The response must contain every record, repeated exactly.

● ● ● ●

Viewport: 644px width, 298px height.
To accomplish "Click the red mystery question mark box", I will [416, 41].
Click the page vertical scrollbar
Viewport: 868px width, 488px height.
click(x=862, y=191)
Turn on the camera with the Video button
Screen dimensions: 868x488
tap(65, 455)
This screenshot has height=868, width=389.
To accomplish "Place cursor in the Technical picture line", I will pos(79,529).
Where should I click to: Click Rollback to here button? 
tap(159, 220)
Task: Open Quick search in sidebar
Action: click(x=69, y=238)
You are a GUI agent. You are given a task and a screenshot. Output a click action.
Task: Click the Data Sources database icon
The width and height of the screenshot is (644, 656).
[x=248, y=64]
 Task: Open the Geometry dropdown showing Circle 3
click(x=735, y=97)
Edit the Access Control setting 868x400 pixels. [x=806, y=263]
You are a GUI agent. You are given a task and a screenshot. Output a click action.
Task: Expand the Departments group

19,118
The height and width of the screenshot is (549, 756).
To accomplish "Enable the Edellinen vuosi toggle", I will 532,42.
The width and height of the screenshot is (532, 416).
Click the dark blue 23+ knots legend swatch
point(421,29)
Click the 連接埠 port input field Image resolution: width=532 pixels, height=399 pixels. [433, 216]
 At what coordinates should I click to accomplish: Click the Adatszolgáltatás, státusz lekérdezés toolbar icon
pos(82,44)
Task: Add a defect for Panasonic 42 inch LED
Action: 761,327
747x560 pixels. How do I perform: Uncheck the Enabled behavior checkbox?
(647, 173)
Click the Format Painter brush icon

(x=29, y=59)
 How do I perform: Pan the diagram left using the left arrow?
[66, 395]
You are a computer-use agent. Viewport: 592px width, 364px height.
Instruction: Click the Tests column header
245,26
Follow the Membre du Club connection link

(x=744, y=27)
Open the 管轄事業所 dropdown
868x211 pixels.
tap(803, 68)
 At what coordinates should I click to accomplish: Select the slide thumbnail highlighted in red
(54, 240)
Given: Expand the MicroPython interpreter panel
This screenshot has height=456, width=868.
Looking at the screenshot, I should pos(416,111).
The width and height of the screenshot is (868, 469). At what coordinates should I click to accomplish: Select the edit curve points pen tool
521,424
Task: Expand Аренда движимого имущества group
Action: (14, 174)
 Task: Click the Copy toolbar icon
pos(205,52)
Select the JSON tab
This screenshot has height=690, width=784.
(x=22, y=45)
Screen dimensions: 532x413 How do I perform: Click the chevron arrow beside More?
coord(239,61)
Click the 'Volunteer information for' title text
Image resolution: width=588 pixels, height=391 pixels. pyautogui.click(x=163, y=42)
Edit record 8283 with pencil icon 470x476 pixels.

● ● ● ●

- WRITTEN ANSWER
Viewport: 644px width, 298px height.
To accomplish "Click the red mystery question mark box", I will [416, 41].
Click the page vertical scrollbar
Viewport: 868px width, 488px height.
click(x=862, y=191)
Turn on the camera with the Video button
Screen dimensions: 868x488
tap(65, 455)
This screenshot has height=868, width=389.
To accomplish "Place cursor in the Technical picture line", I will pos(79,529).
Where should I click to: Click Rollback to here button? 
tap(159, 220)
Task: Open Quick search in sidebar
Action: click(x=69, y=238)
You are a GUI agent. You are given a task and a screenshot. Output a click action.
Task: Click the Data Sources database icon
The width and height of the screenshot is (644, 656).
[x=248, y=64]
 Task: Open the Geometry dropdown showing Circle 3
click(x=735, y=97)
Edit the Access Control setting 868x400 pixels. [x=806, y=263]
You are a GUI agent. You are given a task and a screenshot. Output a click action.
Task: Expand the Departments group

19,118
The height and width of the screenshot is (549, 756).
To accomplish "Enable the Edellinen vuosi toggle", I will 532,42.
The width and height of the screenshot is (532, 416).
Click the dark blue 23+ knots legend swatch
point(421,29)
Click the 連接埠 port input field Image resolution: width=532 pixels, height=399 pixels. [433, 216]
 At what coordinates should I click to accomplish: Click the Adatszolgáltatás, státusz lekérdezés toolbar icon
pos(82,44)
Task: Add a defect for Panasonic 42 inch LED
Action: 761,327
747x560 pixels. How do I perform: Uncheck the Enabled behavior checkbox?
(647, 173)
Click the Format Painter brush icon

(x=29, y=59)
 How do I perform: Pan the diagram left using the left arrow?
[66, 395]
You are a computer-use agent. Viewport: 592px width, 364px height.
Instruction: Click the Tests column header
245,26
Follow the Membre du Club connection link

(x=744, y=27)
Open the 管轄事業所 dropdown
868x211 pixels.
tap(803, 68)
 At what coordinates should I click to accomplish: Select the slide thumbnail highlighted in red
(54, 240)
Given: Expand the MicroPython interpreter panel
This screenshot has height=456, width=868.
Looking at the screenshot, I should pos(416,111).
The width and height of the screenshot is (868, 469). At what coordinates should I click to accomplish: Select the edit curve points pen tool
521,424
Task: Expand Аренда движимого имущества group
Action: (14, 174)
 Task: Click the Copy toolbar icon
pos(205,52)
Select the JSON tab
This screenshot has height=690, width=784.
(x=22, y=45)
Screen dimensions: 532x413 How do I perform: Click the chevron arrow beside More?
coord(239,61)
Click the 'Volunteer information for' title text
Image resolution: width=588 pixels, height=391 pixels. pyautogui.click(x=163, y=42)
Edit record 8283 with pencil icon 470x476 pixels.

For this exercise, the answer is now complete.